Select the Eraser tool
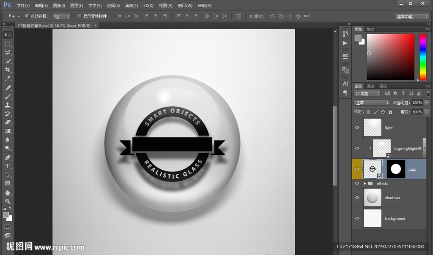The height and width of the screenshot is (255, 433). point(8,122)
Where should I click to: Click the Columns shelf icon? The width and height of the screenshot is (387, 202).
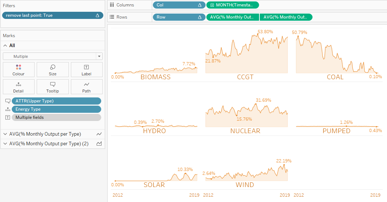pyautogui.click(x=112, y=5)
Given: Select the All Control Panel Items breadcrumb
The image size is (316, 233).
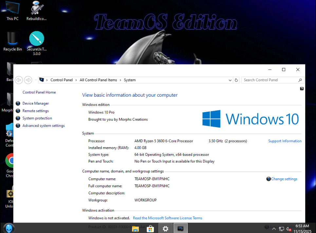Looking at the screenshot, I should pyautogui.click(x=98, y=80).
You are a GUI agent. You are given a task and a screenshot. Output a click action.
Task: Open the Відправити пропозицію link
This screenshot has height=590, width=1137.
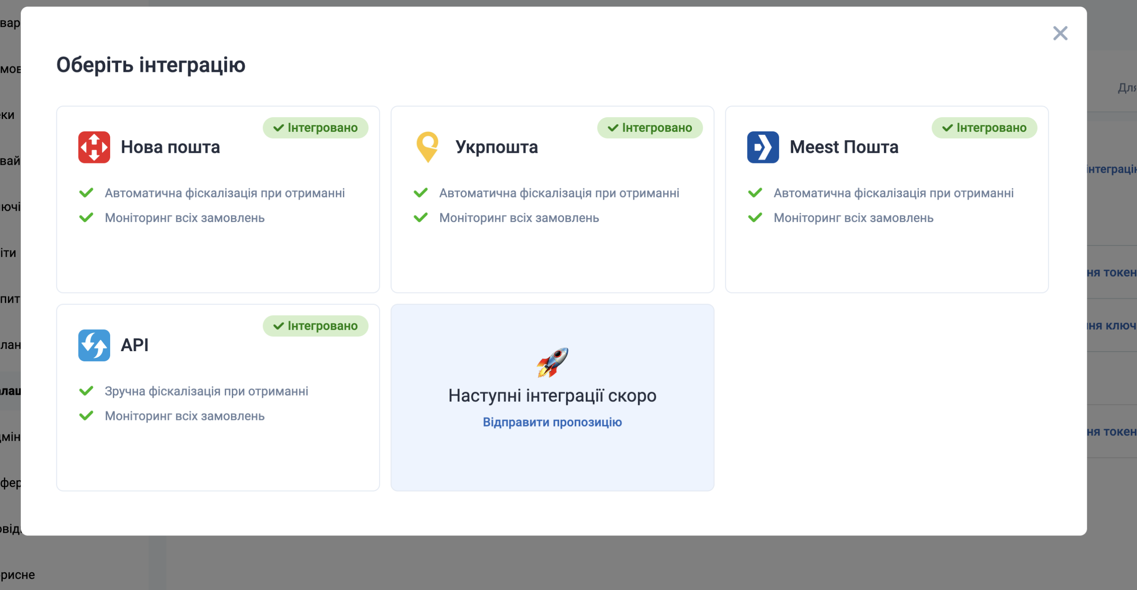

--

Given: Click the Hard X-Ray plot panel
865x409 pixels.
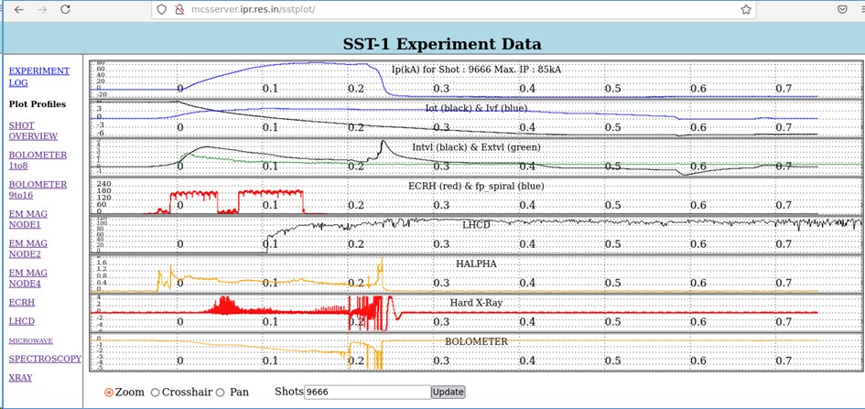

> Set exercise
Can you turn the material starting at the line containing "You are a GUI" and ending at the line containing "This screenshot has height=590, width=1137." into a Markdown table with the columns Row and Line, leaving out any blank lines?

> Response to this task
| Row | Line |
|---|---|
| 1 | You are a GUI agent. You are given a task and a screenshot. Output a click action. |
| 2 | Task: Open the Відправити пропозицію link |
| 3 | This screenshot has height=590, width=1137. |